NUCLEAR ENERGY IN GEORGIA
The PSC has been in the news recently for their role in the construction of the two new nuclear reactors at Plant Vogtle near Waynesboro, Georgia. In March of this year, Georgia Power announced they were beginning a study for a third possible nuclear power plant in Stewart County, south of Columbus. The PSC decided in the 2016 IRP, which was approved in July, to allow Georgia Power to spend $99 million for a site suitability and Combined Operating License (COL) development work. The new plant would have an initial projected construction date around 2030.The PSC is responsible for assuring the costs of construction are reasonable and prudent. This determines whether cost overruns can be passed on to ratepayers.

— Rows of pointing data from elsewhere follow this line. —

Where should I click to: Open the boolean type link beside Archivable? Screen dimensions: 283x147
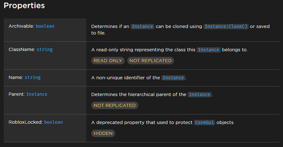(45, 26)
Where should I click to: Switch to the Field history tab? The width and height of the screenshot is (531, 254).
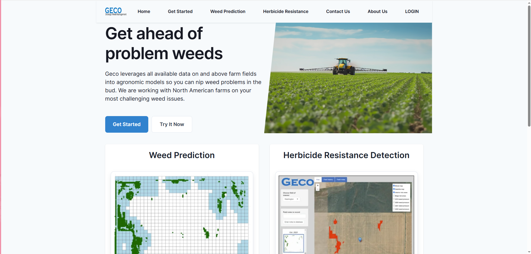[328, 180]
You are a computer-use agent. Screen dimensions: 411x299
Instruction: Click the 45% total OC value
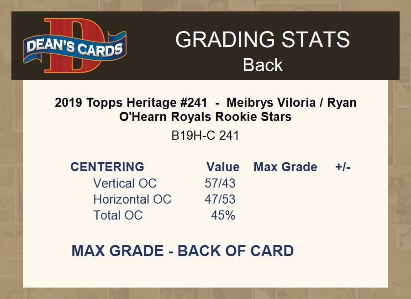pyautogui.click(x=223, y=215)

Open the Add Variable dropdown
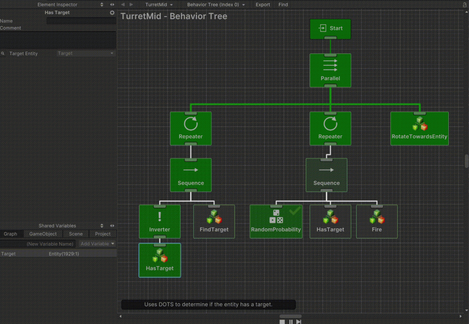97,244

Some may wonder why Georgia needs more nuclear reactors. This is part of a greater shift in the way Georgia and the United States, as a whole, generates electricity.
COAL DOWN - NATURAL GAS UP
Since 2000, the mix of energy sources used for energy generation has changed considerably. In 2000, 64.7% of the electricity generated in Georgia was fueled by coal. Coal had declined to 53.3% of all electricity generated by 2010 and further decreased to 36% by 2014. The decreases in coal usage have been made up by increases in other energy sources -- mostly natural gas. As a comparison, natural gas made up only 3.4% of the electricity generated in Georgia in 2000, increased to 17.4% by 2010 and to 32.6% by 2014. The other primary source of energy for Georgia is nuclear power. Currently, there are two nuclear power plants each having two nuclear reactors: Plant Vogtle near Waynesboro and Plant Hatch near Baxley. Collectively, nuclear power resources generated 25.9% of electricity within the state in 2014.

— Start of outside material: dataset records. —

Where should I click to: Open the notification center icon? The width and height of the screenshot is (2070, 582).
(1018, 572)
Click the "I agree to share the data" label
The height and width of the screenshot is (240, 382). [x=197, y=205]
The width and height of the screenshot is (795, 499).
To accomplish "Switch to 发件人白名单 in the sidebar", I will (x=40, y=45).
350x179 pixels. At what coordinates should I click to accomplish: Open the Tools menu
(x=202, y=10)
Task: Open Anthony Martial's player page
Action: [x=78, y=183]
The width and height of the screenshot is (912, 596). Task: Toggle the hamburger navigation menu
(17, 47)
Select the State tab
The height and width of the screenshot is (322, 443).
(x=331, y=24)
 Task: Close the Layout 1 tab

OTHER ENERGY FORMS GROWING
The remaining portion of electricity is currently generated using through biomass and hydroelectric plants. Biomass and hydroelectric plants make up 5.7% of the electricity for the state. Most biomass energy is generated by burning wood pellets and wood scraps which are generated by the timber industry. This form of energy is technically carbon neutral because the amount of carbon dioxide released by burning the wood is approximately equal to the amount of carbon dioxide the trees absorbed while maturing. Hydroelectricity is generated when water is diverted from a river or a lake and it is used to turn a turbine, generating electricity.

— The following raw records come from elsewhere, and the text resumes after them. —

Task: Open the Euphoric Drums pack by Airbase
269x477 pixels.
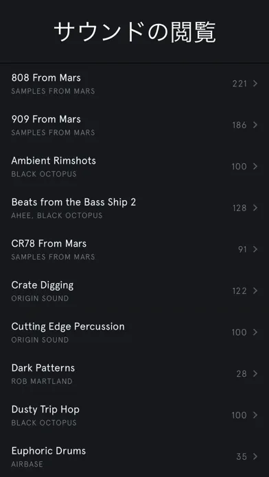Action: pos(135,456)
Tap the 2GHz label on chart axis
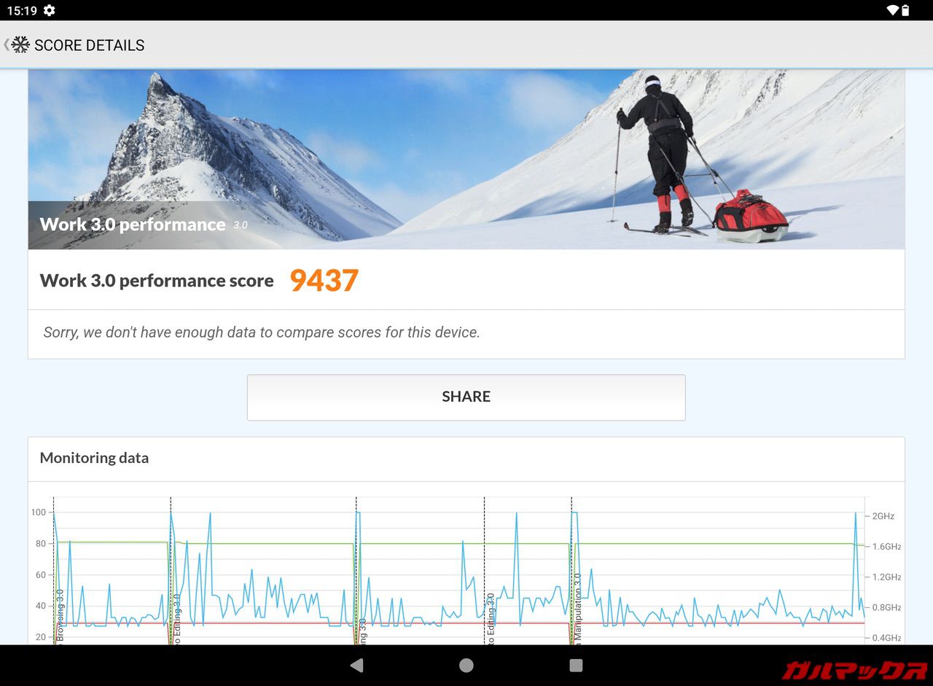The height and width of the screenshot is (686, 933). pyautogui.click(x=883, y=516)
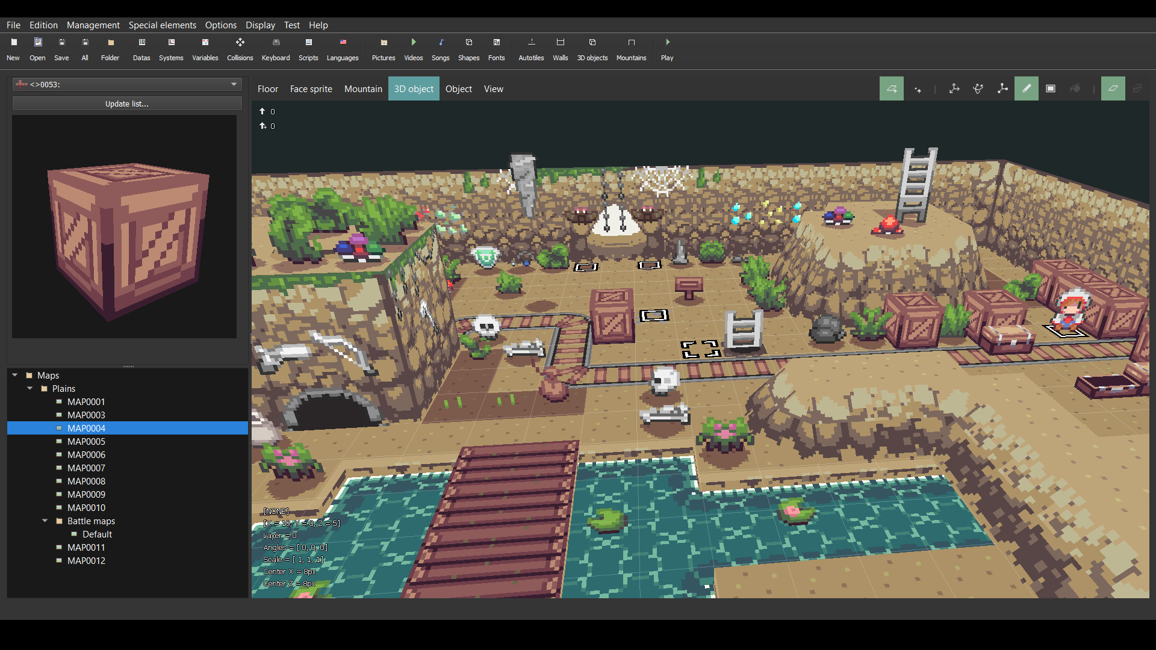Switch to the View tab
Image resolution: width=1156 pixels, height=650 pixels.
(493, 88)
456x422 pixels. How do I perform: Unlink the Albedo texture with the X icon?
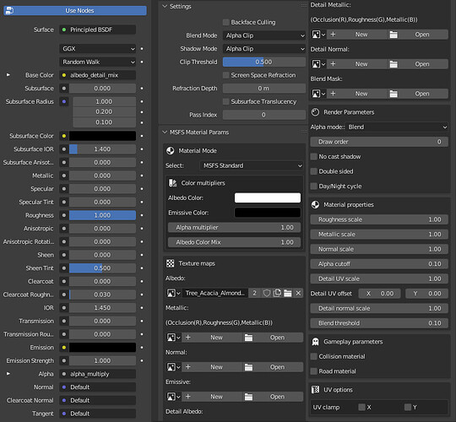tap(298, 293)
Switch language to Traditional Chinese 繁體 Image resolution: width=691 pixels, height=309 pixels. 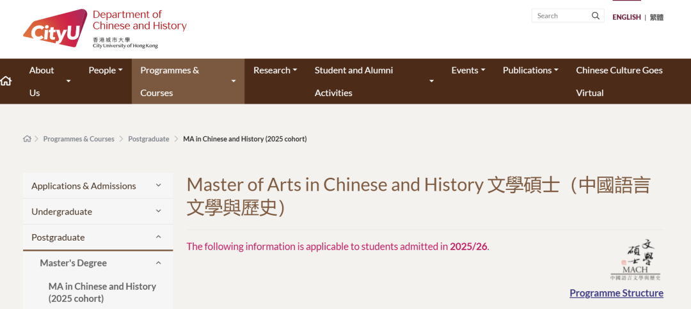[656, 17]
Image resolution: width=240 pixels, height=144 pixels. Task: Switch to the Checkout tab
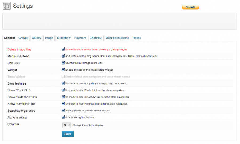(x=96, y=38)
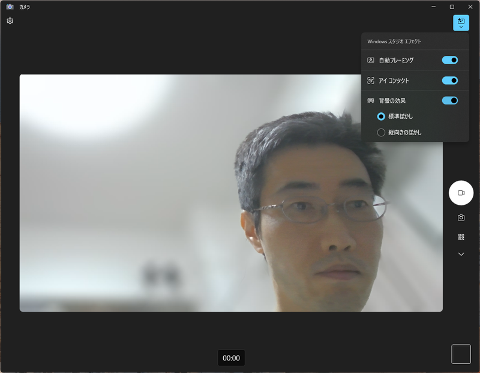Switch to barcode scanning mode

461,236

FEDERAL AIR QUALITY REGULATIONS - COAL'S DEMISE
There are two main reasons for the shift from coal dominant energy generation to a more diversified mix of energy sources. A key reason is the cost of natural gas has plummeted compared to coal. In turn, the electric industry has transitioned plants from coal-fired power plants to natural gas to save costs. This has been achieved by building new natural gas plants and by converting coal power plants to use natural gas. The other key reason for the shift is environmental regulations issued by the federal government, such as the Clean Power Plan which aims to reduce carbon emissions nationally by 30% under 2005 levels but takes into account each state's energy mix as a 2012 baseline. Currently, the US Supreme Court has stayed Clean Power Plan implementation until pending judicial review. A natural gas power plant emits fewer pollutants, including greenhouse gases like carbon dioxide and particulates than a coal-fired power plant does.
As environmental regulations have become more challenging, it makes operating coal-fired power plants difficult. This has made considerations toward carbon neutral electricity generation from nuclear, solar, wind, and biomass energy sources more relevant.